• [WHAT NEEDS TO BE DONE]
Copy each line of the following data that contains "radio".

• [RECORDS SUPPLIED]
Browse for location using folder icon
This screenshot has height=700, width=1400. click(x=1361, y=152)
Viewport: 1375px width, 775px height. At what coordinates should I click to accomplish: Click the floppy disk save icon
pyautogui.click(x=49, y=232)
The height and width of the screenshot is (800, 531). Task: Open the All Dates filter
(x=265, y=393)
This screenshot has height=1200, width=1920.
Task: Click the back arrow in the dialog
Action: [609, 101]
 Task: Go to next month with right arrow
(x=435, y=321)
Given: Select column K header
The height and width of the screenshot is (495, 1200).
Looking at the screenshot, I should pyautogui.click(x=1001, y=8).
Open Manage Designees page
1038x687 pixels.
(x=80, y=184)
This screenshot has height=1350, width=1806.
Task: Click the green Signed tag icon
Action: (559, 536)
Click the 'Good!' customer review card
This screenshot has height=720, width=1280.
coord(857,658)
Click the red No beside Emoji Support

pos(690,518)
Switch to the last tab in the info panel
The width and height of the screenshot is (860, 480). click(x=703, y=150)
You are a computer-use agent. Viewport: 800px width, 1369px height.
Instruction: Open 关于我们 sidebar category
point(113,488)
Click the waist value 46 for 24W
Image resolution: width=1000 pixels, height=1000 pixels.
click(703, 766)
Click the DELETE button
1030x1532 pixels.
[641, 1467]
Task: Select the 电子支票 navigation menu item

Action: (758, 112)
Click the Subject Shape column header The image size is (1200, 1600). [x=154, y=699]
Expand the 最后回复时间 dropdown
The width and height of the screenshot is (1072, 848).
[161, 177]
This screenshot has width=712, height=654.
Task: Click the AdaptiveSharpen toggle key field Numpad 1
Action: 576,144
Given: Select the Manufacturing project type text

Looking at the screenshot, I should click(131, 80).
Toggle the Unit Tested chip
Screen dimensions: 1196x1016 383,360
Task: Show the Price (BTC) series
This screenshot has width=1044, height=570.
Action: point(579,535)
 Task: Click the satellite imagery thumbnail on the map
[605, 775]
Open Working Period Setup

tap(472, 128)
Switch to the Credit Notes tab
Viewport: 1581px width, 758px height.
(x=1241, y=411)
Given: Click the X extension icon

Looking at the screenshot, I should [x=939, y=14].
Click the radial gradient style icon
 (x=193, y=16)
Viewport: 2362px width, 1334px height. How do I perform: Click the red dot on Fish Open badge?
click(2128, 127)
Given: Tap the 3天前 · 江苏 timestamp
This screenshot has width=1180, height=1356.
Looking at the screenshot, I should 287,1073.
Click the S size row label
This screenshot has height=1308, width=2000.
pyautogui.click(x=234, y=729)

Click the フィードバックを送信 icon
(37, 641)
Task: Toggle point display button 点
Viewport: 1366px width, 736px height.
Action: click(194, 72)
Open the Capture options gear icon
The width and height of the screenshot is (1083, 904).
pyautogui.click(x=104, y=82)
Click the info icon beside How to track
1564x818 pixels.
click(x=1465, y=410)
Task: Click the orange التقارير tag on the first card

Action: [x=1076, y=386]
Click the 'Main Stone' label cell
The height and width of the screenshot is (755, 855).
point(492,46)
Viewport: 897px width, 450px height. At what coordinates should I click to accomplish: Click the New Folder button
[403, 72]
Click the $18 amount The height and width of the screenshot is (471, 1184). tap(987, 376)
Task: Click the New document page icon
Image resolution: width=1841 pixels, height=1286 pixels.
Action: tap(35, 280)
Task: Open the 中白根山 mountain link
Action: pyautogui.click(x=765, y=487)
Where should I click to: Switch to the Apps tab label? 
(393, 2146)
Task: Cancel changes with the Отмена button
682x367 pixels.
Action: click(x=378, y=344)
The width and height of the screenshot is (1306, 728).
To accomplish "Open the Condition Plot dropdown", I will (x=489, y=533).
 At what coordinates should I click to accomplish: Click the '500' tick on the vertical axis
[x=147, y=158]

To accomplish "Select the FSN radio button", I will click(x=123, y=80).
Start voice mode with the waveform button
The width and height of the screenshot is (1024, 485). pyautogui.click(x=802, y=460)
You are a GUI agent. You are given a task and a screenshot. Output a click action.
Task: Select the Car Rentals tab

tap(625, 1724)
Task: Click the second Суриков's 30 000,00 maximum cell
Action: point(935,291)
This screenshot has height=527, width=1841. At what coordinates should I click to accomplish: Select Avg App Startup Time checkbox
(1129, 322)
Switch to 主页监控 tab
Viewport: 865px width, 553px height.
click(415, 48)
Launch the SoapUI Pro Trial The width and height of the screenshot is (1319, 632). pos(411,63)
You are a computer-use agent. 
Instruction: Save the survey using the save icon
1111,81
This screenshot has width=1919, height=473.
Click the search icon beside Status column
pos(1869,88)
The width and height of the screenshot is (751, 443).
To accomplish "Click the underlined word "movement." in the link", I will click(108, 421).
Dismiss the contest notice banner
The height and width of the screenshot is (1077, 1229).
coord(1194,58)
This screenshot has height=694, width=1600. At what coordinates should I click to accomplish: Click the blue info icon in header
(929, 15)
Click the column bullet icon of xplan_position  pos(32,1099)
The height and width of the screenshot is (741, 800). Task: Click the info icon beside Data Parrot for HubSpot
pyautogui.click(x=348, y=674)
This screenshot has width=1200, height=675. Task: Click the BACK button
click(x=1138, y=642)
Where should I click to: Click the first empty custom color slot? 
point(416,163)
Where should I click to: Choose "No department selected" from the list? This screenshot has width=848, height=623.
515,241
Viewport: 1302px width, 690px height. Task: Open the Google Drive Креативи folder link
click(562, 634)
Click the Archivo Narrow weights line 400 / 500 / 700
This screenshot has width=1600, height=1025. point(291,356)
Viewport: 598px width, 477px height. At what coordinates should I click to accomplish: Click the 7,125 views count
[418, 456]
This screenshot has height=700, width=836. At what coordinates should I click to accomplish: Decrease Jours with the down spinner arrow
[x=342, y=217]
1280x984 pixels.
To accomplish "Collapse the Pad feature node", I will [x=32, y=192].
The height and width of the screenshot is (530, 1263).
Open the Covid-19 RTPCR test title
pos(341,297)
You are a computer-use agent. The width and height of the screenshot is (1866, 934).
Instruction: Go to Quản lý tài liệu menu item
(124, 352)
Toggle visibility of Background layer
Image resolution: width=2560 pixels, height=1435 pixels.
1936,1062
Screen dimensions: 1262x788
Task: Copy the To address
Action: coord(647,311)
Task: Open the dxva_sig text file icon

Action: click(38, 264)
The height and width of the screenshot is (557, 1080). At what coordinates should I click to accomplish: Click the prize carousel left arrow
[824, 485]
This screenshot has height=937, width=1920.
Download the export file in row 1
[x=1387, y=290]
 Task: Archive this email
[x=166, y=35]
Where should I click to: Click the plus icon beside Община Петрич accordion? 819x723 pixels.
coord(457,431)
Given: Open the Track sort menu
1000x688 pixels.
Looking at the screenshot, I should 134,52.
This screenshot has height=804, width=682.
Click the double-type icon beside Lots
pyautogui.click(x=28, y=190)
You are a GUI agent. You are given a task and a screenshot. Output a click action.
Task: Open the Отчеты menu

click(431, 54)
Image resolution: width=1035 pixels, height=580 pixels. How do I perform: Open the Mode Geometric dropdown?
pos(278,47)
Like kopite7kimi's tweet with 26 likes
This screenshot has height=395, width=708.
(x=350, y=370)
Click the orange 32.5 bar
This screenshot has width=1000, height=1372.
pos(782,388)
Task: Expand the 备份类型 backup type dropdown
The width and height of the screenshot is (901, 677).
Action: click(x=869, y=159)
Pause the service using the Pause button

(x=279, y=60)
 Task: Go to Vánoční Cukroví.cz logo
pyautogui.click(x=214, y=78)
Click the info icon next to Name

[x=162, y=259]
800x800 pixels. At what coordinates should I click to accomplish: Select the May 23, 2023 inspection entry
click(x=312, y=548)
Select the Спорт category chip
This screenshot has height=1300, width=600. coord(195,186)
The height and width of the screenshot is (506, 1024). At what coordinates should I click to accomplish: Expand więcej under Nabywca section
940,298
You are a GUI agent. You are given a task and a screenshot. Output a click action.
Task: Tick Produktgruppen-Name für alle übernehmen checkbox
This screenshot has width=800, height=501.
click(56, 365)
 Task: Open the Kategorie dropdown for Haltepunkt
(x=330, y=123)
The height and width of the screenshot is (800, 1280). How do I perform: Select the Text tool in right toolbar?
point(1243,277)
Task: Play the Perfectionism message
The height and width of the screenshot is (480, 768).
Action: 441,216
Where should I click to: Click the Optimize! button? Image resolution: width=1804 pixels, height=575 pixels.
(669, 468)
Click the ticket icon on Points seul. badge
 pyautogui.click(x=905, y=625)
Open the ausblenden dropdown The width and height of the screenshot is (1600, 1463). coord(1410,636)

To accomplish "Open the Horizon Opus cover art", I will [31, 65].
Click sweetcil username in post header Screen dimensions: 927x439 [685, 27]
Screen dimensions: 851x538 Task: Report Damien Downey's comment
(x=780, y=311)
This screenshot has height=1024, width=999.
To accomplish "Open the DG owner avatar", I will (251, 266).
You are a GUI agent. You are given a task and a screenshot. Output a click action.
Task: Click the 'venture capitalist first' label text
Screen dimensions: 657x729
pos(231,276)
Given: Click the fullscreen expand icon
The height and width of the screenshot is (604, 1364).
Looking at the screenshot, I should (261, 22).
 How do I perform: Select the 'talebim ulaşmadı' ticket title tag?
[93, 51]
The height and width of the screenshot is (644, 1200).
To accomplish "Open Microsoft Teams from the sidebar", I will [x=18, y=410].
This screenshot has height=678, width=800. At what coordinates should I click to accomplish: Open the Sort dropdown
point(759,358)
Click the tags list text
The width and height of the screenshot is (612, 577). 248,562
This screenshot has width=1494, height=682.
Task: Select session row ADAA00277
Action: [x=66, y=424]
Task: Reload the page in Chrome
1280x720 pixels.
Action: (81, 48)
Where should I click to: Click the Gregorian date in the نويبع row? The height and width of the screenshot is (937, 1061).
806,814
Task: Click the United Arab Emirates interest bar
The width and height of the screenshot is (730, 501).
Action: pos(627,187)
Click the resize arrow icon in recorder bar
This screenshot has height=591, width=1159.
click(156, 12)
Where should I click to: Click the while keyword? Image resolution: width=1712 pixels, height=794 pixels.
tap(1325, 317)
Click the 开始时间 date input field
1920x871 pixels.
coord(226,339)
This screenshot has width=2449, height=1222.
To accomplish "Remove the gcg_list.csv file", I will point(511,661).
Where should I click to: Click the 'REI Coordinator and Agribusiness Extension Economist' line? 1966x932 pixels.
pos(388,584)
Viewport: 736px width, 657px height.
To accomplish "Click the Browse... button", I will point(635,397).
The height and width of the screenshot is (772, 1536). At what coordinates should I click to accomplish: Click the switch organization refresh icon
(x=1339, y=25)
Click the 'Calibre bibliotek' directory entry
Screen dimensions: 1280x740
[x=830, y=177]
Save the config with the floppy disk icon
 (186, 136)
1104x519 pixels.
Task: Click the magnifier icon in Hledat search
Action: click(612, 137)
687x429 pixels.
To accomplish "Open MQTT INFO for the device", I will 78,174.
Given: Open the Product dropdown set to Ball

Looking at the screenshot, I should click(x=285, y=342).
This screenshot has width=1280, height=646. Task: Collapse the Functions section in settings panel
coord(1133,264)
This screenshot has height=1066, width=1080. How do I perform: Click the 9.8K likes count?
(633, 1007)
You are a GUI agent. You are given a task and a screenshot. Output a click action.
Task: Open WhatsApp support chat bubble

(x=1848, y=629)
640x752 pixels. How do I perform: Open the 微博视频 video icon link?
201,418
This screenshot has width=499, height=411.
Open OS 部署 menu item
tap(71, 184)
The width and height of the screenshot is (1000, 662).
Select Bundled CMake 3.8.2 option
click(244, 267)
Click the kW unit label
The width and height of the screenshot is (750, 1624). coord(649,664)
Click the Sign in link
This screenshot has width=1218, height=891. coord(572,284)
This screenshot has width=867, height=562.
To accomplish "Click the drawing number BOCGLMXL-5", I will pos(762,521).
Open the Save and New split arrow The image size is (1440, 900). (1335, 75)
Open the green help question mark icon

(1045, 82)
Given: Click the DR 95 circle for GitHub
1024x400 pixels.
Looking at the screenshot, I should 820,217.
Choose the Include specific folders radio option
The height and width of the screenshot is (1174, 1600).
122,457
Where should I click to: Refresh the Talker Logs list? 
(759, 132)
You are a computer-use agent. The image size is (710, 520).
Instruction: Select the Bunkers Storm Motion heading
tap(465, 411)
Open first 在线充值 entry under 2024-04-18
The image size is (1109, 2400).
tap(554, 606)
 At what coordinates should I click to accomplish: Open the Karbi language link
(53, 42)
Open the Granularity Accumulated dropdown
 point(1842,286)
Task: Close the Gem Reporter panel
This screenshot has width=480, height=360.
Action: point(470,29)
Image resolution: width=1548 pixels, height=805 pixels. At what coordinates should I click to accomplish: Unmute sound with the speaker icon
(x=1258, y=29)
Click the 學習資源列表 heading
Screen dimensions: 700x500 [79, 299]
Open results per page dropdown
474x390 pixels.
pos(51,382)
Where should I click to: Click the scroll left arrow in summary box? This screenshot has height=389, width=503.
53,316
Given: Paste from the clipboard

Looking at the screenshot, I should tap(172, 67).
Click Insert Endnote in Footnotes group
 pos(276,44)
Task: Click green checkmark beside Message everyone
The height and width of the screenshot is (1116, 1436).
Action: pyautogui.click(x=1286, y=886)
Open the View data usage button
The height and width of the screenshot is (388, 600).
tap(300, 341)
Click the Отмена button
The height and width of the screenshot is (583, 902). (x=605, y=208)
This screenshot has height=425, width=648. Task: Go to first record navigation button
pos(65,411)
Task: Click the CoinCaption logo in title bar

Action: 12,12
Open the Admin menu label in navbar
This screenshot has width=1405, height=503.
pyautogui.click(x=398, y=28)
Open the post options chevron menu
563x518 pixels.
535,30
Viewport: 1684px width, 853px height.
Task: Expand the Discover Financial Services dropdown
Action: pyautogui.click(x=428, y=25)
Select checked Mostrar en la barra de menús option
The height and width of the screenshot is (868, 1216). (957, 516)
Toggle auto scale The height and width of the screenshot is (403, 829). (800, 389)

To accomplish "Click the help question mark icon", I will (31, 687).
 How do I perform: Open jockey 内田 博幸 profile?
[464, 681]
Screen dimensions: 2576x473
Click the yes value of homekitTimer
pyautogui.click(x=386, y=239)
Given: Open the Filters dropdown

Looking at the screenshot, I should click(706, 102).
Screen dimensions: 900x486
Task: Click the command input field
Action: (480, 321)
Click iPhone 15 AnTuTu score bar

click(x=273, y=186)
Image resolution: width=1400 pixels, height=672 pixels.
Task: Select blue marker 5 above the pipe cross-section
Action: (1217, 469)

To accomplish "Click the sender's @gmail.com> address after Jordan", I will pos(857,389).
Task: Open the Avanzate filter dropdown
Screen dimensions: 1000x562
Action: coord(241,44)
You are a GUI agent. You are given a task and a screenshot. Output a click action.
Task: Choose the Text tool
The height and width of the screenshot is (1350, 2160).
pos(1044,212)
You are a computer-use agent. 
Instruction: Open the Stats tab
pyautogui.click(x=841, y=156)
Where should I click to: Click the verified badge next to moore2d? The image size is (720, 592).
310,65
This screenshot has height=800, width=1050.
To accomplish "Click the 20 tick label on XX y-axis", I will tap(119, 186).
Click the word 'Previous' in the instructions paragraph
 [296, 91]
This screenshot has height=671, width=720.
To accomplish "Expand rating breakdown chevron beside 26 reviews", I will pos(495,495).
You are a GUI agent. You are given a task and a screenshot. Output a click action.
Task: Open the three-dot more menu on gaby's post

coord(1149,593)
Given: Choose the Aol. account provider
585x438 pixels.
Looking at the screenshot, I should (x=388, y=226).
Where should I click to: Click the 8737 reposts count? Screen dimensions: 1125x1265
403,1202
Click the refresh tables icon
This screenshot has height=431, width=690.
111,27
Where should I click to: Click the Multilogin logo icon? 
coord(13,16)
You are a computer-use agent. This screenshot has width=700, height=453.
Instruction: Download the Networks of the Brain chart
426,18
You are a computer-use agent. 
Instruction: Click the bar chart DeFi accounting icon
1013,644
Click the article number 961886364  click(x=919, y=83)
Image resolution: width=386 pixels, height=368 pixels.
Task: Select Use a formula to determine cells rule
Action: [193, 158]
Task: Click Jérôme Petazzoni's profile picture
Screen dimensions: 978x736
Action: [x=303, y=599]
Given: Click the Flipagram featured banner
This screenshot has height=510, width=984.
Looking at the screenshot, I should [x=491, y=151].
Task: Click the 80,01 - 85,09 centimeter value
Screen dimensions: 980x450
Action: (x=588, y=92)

• [PROBLEM SOLUTION]
To accomplish "Select the FSN radio button", I will click(x=123, y=80).
Choose the Include specific folders radio option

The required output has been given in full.